As expected, adjuvant chemotherapy for the stage III patients improved five-year disease-free survival rates, a finding consistent with those from the randomized clinical trials [2]. In a prognostic nomogram of all stages of colon cancer [13], adjuvant chemotherapy negated the negative prognostic factors of advanced T and N stage, and the c-index was 0.77 in predicting relapse for all stages of colon cancer. Although their reported c-index is promising, the model is driven by a larger proportion of stage I and IIA patients in the cohort and not by the stage III patients. Further, the published nomogram has not been validated by other institutions. The c-index of our multivariate model of the stage III colon cancer patients in our study was 0.70, much higher than the one found for stage II (c-index 0.56), however, not adequate. These findings illustrate the need to augment the TNM system for identifying individuals at high risk of recurrence.
A limitation of our study was the lack of follow-up of carcineoembryonic antigen (CEA). The role of CEA after surgical resection for colon cancer has been broadly assessed and, in spite of its widespread use, its utility has been controversial [14]. The argument in support of CEA in follow-up is based on the fact that early detection of asymptomatic recurrences is possible in patients with an elevated CEA. Opponents of CEA testing argue that approximately 40% of all colorectal recurrences do not demonstrate increased CEA levels [15], and no studies have demonstrated improved quality of life with frequent measurements. For these reasons, CEA measurements were not part of the surveillance for our patient cohort. Another limitation of our analysis was that all procedures took place in a specialized tertiary center, and the results may not be generalizable. In our institution, however, the fact that a group of specialized surgeons, medical oncologists and pathologists treated this patient cohort reduces the effects of treatment heterogeneity that exist in cohort studies of this nature.

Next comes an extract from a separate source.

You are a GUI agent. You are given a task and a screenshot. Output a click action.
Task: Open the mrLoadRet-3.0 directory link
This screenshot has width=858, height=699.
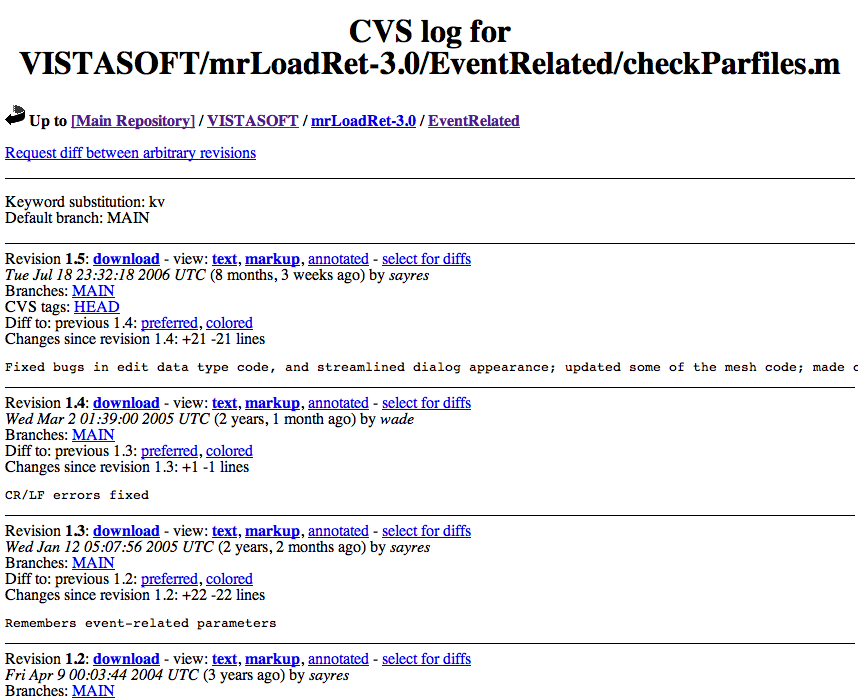pyautogui.click(x=363, y=121)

We are therefore better able to evaluate the independent predictiveness of current clinic-pathologic factors separately for stage II and III disease.
Further, in our study, we did not include any molecular markers of these tumors, including microsatellite instability (MSI) status. Our primary aim was to examine clinical and pathologic characteristics of stage II and III colon cancers, characteristics that are routinely obtained in community and specialty practice settings. Molecular profiling of colorectal tumors in the clinical setting carry great promise, but are not yet routinely performed as part of the current standard of care in the management of early stage colorectal cancers. For example, despite convincing evidence that MSI is a promising molecular marker with both prognostic and predictive value for chemosensitivity [16, 17], it is not routinely obtained.